Libertés publiques au Mexique

Garanties constitutionnelles

Le chapitre premier de la Constitution énumère les droits humains reconnus et prévoit le recours en amparo, procédure ancienne qui permet à toute personne de contester devant un juge fédéral un acte de l'autorité portant atteinte à ses droits. Une réforme adoptée en 2011 a donné rang constitutionnel aux traités internationaux relatifs aux droits humains ratifiés par le pays et impose aux juridictions une interprétation favorable à la personne.

Sécurité et présence militaire

Le déploiement des forces armées dans des missions de sécurité publique, engagé en 2006, a été prolongé par les gouvernements successifs. La Garde nationale, créée en 2019, a été placée sous le commandement du ministère de la Défense par une réforme adoptée en 2024. La Commission interaméricaine des droits de l'homme et Human Rights Watch ont exprimé des réserves sur cette militarisation, en invoquant les risques d'atteintes aux droits des personnes et la difficulté du contrôle civil.

Violence liée à la criminalité organisée

Les statistiques du secrétariat exécutif du système national de sécurité publique font état de plus de trente mille homicides volontaires par an depuis 2018, avec une décrue enregistrée à partir de 2024. Le registre national des personnes disparues recensait plus de cent mille disparitions non élucidées, seuil franchi en 2022 et signalé par le Haut-Commissariat des Nations unies aux droits de l'homme. Les collectifs de familles de disparus documentent régulièrement la découverte de fosses clandestines.

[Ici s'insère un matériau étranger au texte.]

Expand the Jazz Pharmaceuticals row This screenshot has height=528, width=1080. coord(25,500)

Situation des journalistes

Reporters sans frontières classe le Mexique au 122e rang sur 180 pays dans son classement mondial de la liberté de la presse publié en 2026 et décrit le pays comme l'un des plus dangereux au monde pour la profession. L'organisation recense plus de cent cinquante journalistes tués depuis 2000 et vingt-huit disparus. Un mécanisme fédéral de protection des journalistes et des défenseurs des droits humains, créé en 2012, assure des mesures de protection dont l'efficacité est discutée par les organisations professionnelles.

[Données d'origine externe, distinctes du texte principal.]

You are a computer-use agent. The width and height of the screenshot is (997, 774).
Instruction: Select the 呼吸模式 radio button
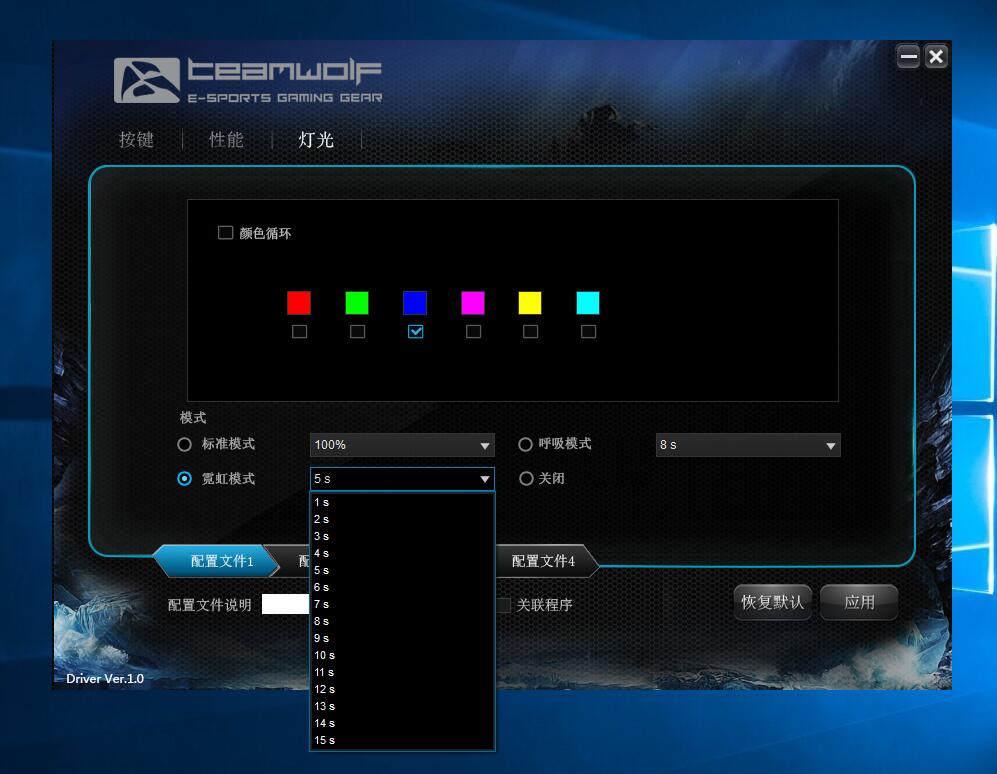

Droits des femmes et des minorités sexuelles

La Cour suprême a jugé en 2021 puis en 2023 que la criminalisation de l'avortement était contraire à la Constitution, ouvrant la voie à une dépénalisation qui progresse Etat par Etat. Le mariage entre personnes de même sexe est ouvert dans l'ensemble des entités fédérées depuis 2022. Les organisations mexicaines de défense des droits et les agences des Nations unies documentent parallèlement un niveau élevé de féminicides, avec plusieurs centaines de cas qualifiés comme tels chaque année par les autorités.